More to the point, nowhere else in the sporting calendar offers up such a regular feast of partiality. In the Six Nations, it is not the taking part that counts. It’s the beating them, it’s the rubbing their noses in the mud, it’s the joy of seeing the other lot defeated.

This is the competition that provides an annual opportunity not just to watch the finest rugby players in Europe batter the living daylights out of each other, but for the thousands flocking to the live event, and the millions more watching the titanic smashes on television, to indulge their inner nationalist.
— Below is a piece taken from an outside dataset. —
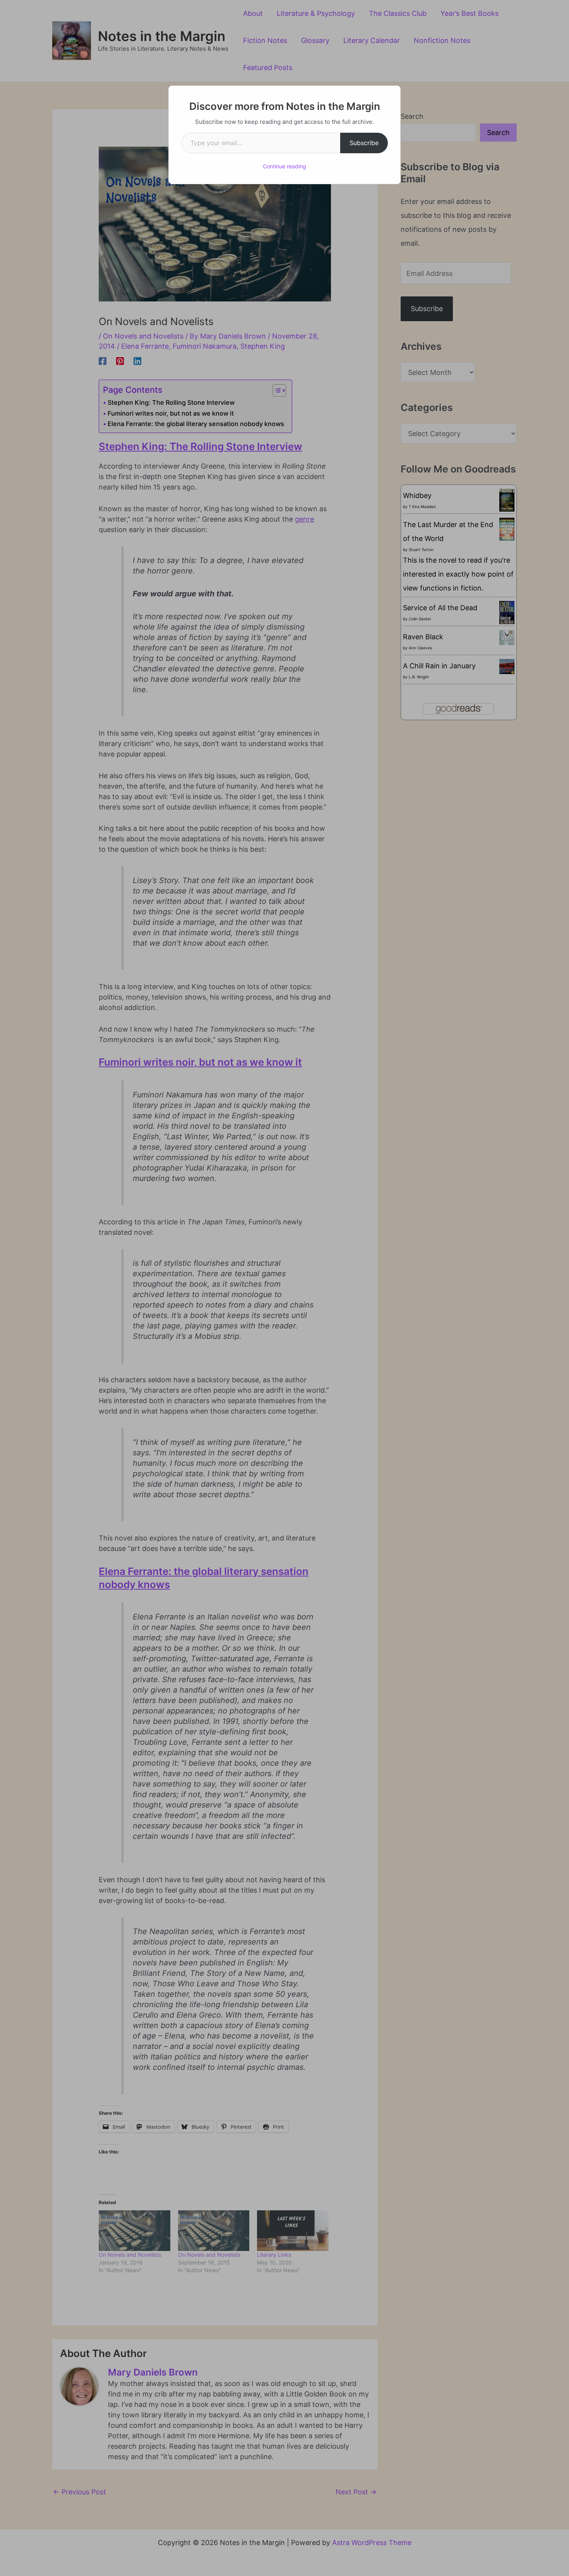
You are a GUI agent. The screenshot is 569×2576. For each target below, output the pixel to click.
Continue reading (284, 166)
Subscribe (364, 143)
It means that Friday evening is one of those rare occasions when, as they head to the Stade Velodrome in Marseille for the tournament opener, French fans can cheerfully tuck a live cockerel under their arm, passing on the way Irishmen decked out in those Guinness hats that pubs hand out on St Patrick’s Day. On Saturday, Scots in their hundreds can dress up in a kilt, sporran and tam o’ shanter and mingle in a Cardiff pub before the game with Welshmen in full-face daffodil crowns. As for the English, off to Rome in their uniform of Barbour and red corduroys, well everyone can cheerfully hate them.